Percaya Pengakuan Teddy Minahasa, Henry Yosodiningrat Persilakan Penyidik Leluasa Lakukan Penyidikan

  • Bagikan
Irjen Pol Teddy Minahasa Putra ( Polda Sumbar/Antara)

FAJAR.CO.ID, JAKARTA -- Yakin bahkan bersumpah tidak terlibat bisnis dan penggunaan narkoba, Irjen Teddy Minahasa belum memikirkan untuk melakukan perlawanan hukum atau praperadilan atas penetapan dirinya sebagai tersangka.

Penegasan itu disampaikan kuasa hukum Teddy, Henry Yosodiningrat. Dia menyebut, pihaknya mempersilakan penyidik untuk melakukan penyelidikan atas kasus itu.

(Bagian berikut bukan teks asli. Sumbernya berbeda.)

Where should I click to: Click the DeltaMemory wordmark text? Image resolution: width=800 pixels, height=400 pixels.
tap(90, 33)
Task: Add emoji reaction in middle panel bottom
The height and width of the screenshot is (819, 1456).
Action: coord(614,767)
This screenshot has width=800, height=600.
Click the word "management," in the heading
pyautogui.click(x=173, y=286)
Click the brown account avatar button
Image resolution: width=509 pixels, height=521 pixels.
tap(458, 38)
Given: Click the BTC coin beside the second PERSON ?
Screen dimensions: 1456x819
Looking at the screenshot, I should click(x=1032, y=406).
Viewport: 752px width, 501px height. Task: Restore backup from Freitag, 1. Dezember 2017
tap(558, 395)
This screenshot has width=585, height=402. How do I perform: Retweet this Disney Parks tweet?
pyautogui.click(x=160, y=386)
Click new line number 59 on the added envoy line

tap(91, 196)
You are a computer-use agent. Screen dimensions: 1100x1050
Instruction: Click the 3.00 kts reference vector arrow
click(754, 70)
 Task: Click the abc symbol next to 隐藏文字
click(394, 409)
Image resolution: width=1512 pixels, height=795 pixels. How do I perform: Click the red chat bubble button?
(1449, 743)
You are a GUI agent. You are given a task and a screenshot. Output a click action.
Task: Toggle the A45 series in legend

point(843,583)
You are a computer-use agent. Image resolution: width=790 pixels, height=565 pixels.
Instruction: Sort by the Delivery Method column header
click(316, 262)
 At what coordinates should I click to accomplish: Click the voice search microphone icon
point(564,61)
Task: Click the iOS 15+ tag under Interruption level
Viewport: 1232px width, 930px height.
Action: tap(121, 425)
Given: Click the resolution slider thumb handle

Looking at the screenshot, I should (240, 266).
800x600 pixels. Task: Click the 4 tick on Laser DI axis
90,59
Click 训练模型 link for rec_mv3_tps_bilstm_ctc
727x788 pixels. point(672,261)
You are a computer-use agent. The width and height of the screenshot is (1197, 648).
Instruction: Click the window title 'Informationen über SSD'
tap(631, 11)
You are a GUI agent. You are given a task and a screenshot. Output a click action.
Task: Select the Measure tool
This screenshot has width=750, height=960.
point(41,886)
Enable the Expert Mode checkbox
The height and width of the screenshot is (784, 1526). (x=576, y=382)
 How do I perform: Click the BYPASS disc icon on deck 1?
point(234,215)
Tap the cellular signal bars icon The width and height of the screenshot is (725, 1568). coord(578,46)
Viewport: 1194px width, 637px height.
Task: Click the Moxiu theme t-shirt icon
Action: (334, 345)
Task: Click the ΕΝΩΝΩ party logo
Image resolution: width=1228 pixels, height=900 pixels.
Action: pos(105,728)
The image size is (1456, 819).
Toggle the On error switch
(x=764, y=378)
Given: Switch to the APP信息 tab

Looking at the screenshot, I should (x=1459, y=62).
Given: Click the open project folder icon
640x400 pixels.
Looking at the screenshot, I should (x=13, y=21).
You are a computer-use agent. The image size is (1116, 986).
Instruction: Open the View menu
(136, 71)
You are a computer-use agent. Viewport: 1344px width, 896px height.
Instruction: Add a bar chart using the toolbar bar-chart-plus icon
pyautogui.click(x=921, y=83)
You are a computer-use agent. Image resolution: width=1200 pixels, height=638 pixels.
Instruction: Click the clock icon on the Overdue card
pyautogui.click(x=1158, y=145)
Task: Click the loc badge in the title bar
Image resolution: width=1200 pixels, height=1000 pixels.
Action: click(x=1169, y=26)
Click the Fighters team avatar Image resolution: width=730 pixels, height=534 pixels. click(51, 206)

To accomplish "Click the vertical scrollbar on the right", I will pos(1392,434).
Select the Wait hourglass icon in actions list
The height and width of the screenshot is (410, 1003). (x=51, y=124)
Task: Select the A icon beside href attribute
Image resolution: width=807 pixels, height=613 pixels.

"Tidak ada (rencana mengajukan praperadilan, red)," kata Henry Yoso saat dikonfirmasi, Jumat (21/10).

Pria kelahiran Lampung itu membeberkan alasan belum memikirkan untuk mengajukan praperadilan untuk kliennya tersebut.

Menurut Henry Yoso, pihaknya memberikan keleluasaan kepada penyidik Direktorat Reserse Narkoba Polda Metro Jaya guna melakukan penyidikan kasus tersebut.

"Kami masih memberi kesempatan kepada penyidik untuk leluasa melakukan penyidikan," tutur Henry Yosodingrat.

Saat ini, Teddy Minahasa berstatus tersangka dalam kasus peredaran gelap narkoba.

Beberapa hari kemudian, Irjen Teddy Minahasa telah bersumpah bahwa dirinya bukan pengedar maupun pengguna narkoba.

Sumpah itu yang membuat Henry Yosodingrat menerina pinangan untuk menjadi kuasa hukum pria kelahiran 23 November 1970 itu. Henry Yoso tak meragukan sedikit pun sumpah Teddy Minahasa Putra.

Sebab, Henry Yosodiningrat merasa sudah lama mengenal sosok perwira tinggi Polri yang pernah menjadi Kapolda Banten itu.

"Kenapa saya percaya dengan sumpahnya? Saya kenal Teddy Minahasa sejak pangkat AKP. Saya tahu dia orang yang taat beribadah. Tidak ada alasan untuk saya tidak percaya dengan sumpahnya," tegas Henry Yosodiningrat.